Purchase Price: Determine a purchase price and include an escalation clause up to a certain dollar amount. Should the seller have multiple offers to choose from, your purchase price will increase up to the threshold you specified.
Financing Contingency: Obtain financing but make your offer not contingent upon this. Discuss this option with your agent and your lender because this still prohibits you from walking away from the property.
Appraisal: Securing gap funding means that you are willing to pay cash to the seller if the house doesn't appraise for the purchase price. This situation is more likely to occur if you are offering above market value.
Inspections: Conduct the inspections but state that you are purchasing the property as is and you will not ask the seller to repair any findings. Alternatively, you could note that you will not ask for individual item repairs under a certain dollar amount ($2,000 for example).
Earnest Money: Offer a percentage of earnest money that is refundable within a certain timeframe.
Playing It Safe
Purchase Price: Offer the seller at or below market value.
Financing Contingency: Leave this in your contract so that the sale only goes through if your financing is secured.
Closing and Possession: Use flexible language or pick a date based on your specific timeframe (such as by school enrollment).
Appraisal: Leave the appraisal section intact.
Inspections: Keep this section as is, which might mean you can walk away after inspection with earnest money or you can ask the seller to repair any inspection item that you see fit.
Earnest Money: Lower percentage of purchase price such as 1% or less and state that it is refundable.
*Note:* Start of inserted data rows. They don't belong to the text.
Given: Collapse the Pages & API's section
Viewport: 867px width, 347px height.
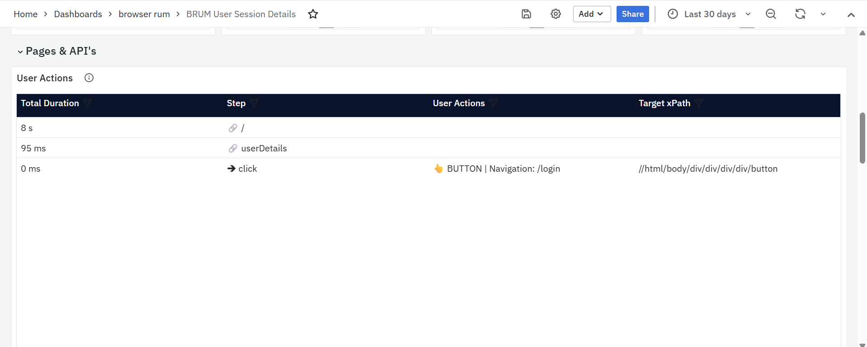Looking at the screenshot, I should (20, 52).
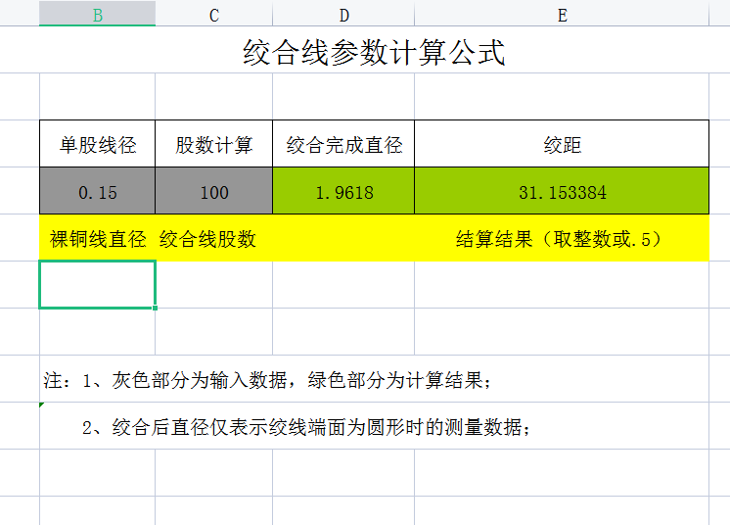The height and width of the screenshot is (525, 730).
Task: Select the note about 绞合后直径
Action: (x=305, y=427)
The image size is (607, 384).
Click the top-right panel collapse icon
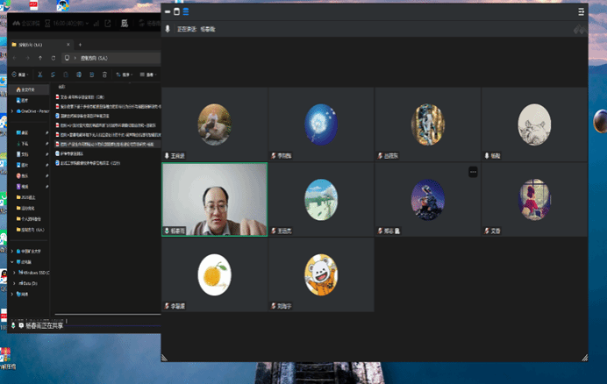[x=581, y=12]
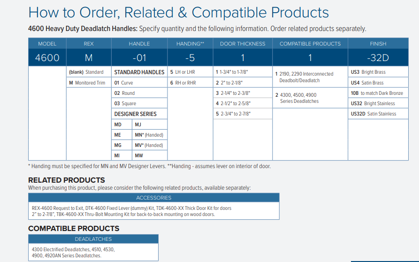Choose 10B to match Dark Bronze
Image resolution: width=419 pixels, height=262 pixels.
377,93
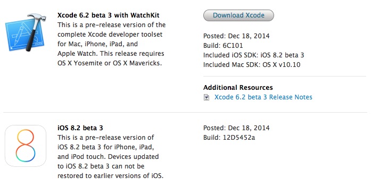The width and height of the screenshot is (372, 194).
Task: Click the Included iOS SDK: iOS 8.2 beta 3 line
Action: (254, 55)
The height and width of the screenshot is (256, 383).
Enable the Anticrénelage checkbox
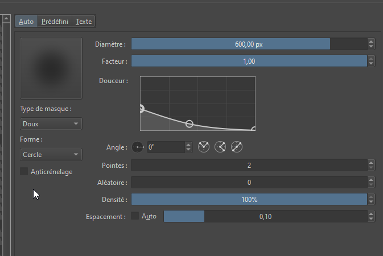tap(24, 171)
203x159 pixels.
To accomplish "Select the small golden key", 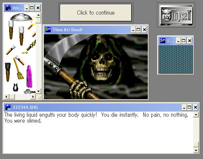I will point(25,52).
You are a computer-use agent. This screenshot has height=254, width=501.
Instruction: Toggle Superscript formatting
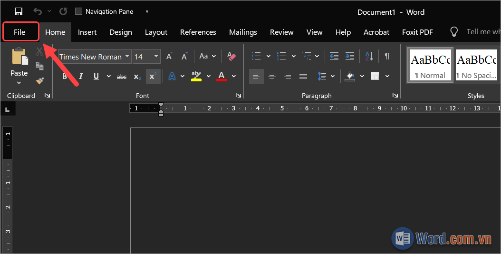(x=153, y=76)
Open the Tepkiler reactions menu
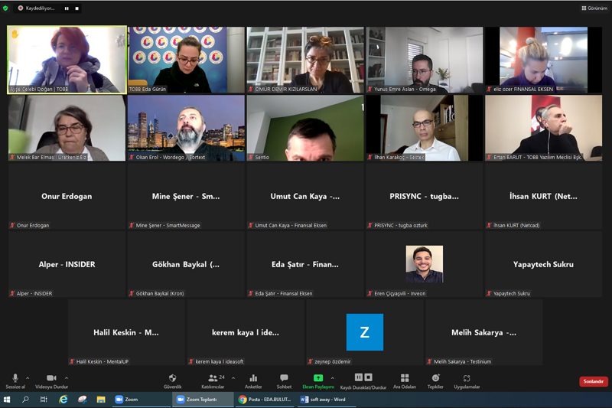The height and width of the screenshot is (408, 612). coord(435,380)
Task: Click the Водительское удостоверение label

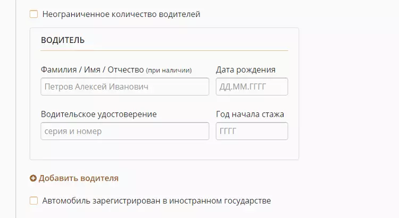Action: (x=99, y=114)
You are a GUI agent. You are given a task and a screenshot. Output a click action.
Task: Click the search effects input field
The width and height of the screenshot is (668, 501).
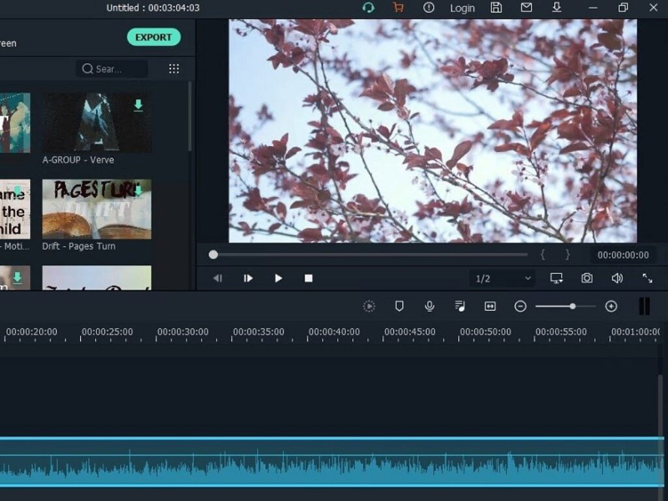[112, 69]
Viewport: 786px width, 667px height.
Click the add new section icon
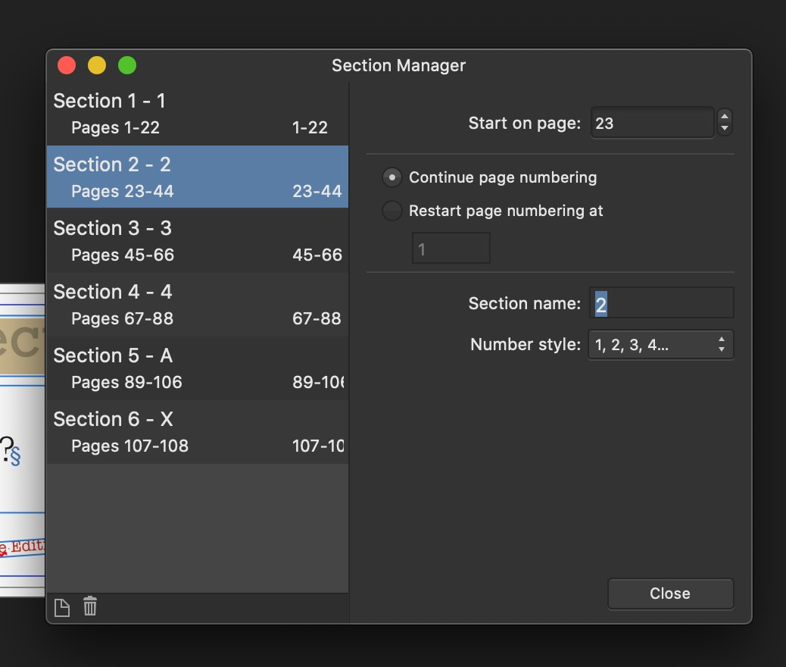pyautogui.click(x=62, y=607)
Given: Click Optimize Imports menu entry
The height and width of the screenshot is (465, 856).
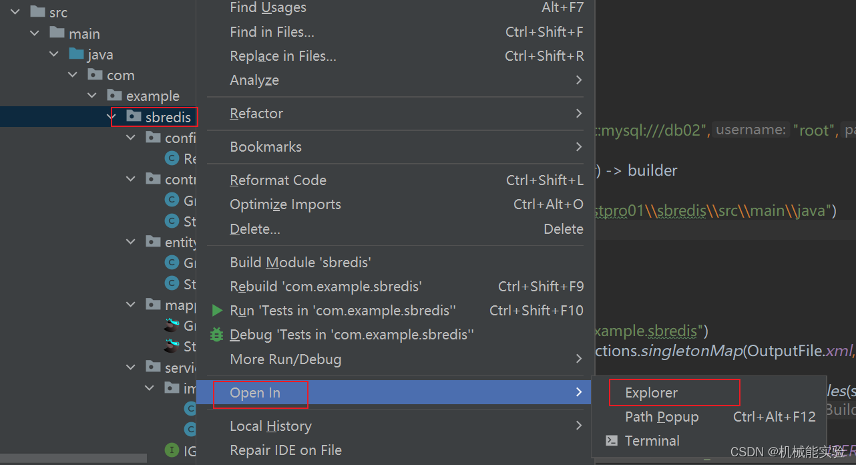Looking at the screenshot, I should point(285,204).
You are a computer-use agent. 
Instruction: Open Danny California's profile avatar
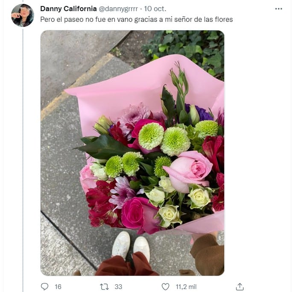pyautogui.click(x=22, y=15)
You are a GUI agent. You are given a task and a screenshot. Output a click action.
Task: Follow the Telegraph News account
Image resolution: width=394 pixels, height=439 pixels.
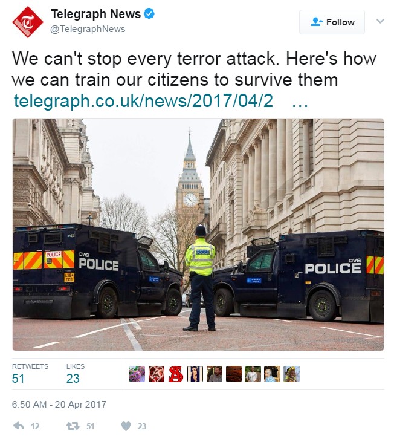pyautogui.click(x=332, y=22)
Crafting the right offer when purchasing a home requires a balance of market knowledge, financial readiness, and strategic thinking. By understanding the local market, preparing financially, and working with experienced professionals, you can make an offer that is both attractive to the seller and protective of your interests. Remember, every real estate transaction is unique, so tailor your approach to your specific situation and the home you're dreaming of.